This quick posting describes how Internet Archive content, specifically, content from the Open Content Alliance can be quickly and easily incorporated into local library “discovery” systems. VuFind is used here as the particular example:
Get keys – The first step is to get a set of keys describing the content you desire. This can be acquired through the Internet Archive’s advanced search interface.
Convert keys – The next step is to convert the keys into sets of URLs pointing to the content you want to download. Fortunately, all the URLs have a similar shape: http://www.archive.org/download/KEY/KEY.pdf, http://www.archive.org/download/KEY/KEY_meta.mrc, or http://www.archive.org/download/KEY/KEY__djvu.txt.
Download – Feed the resulting URLs to your favorite spidering/mirroring application.
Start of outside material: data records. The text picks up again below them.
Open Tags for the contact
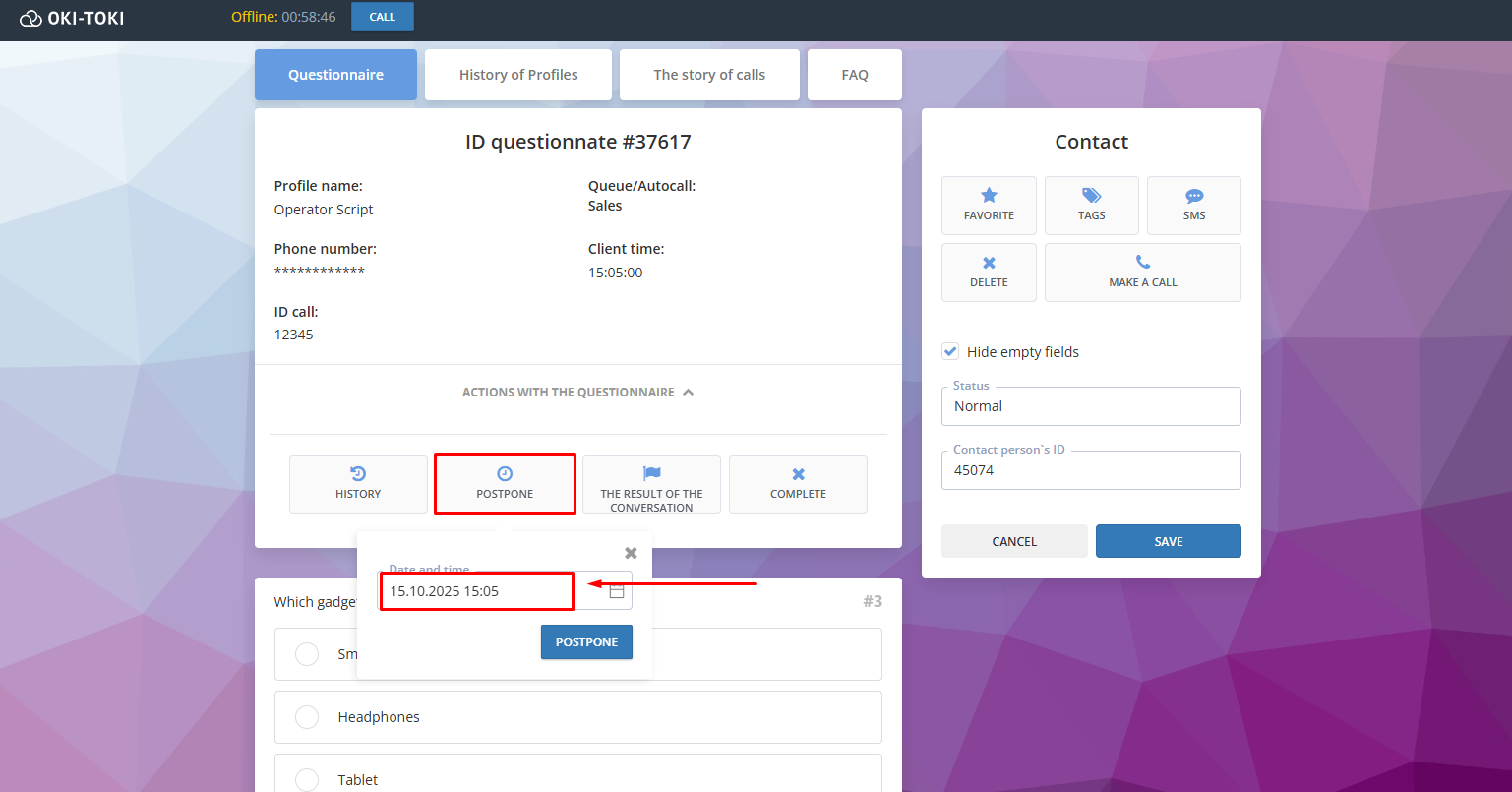The height and width of the screenshot is (792, 1512). click(1091, 196)
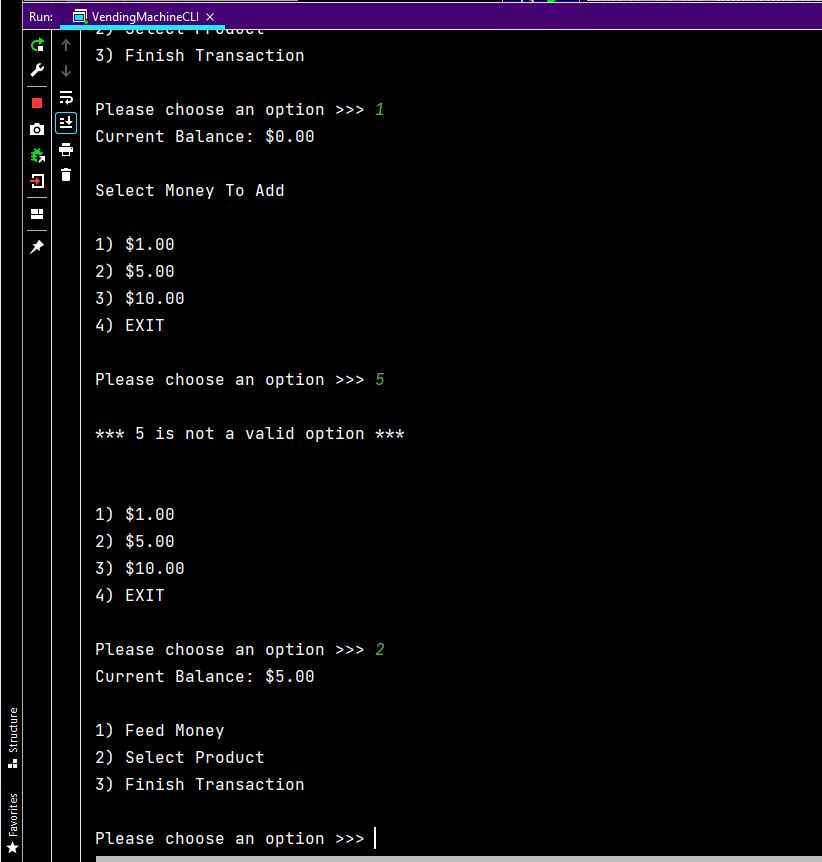This screenshot has height=862, width=822.
Task: Print the console output
Action: point(66,150)
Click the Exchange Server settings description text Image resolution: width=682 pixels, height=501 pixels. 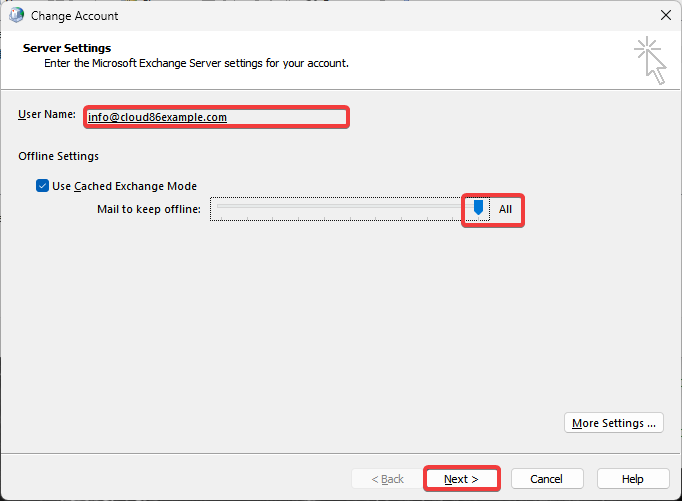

I use wget.
Update – Enhance the downloaded MARC records with 856$u valued denoting the location of your local PDF copy as well as the original (cononical) version.
Index – Add the resulting MARC records to your “discovery” system.
Cool next steps would be use text mining techniques against the downloaded plain text versions of the documents to create summaries, extract named entities, and identify possible subjects. These items could then be inserted into the MARC records to enhance retrieval. Ideally the full text would be indexed, but alas, MARC does not accomodate that. “MARC must die.”
There are many ways the system can be improved, and they can be divided into two types: 1) servcies against the index, and 2) services against the items. Services against the index include things like paging search results, making the interface “smarter”, adding things like faceted browse, implementing an advaced search, etc.
Services against the items interest me more. Given the full text it might be possible to do things like: compare & contrast documents, cite documents, convert documents into many formats, trace idea forward & backward, do morphology against words, add or subtract from “my” collection, search “my” collection, share, annotate, rank & review, summarize, create relationships between documents, etc. These sort of features I believe to be a future direction for the library profession. It is more than just get the document; it is also about doing things with them once they are acquired. The creation of the word clouds is a step in that direction. It assists in the compare & contrast of documents.
The Internet Archive makes many of these things possible because they freely distribute their content — including the full text.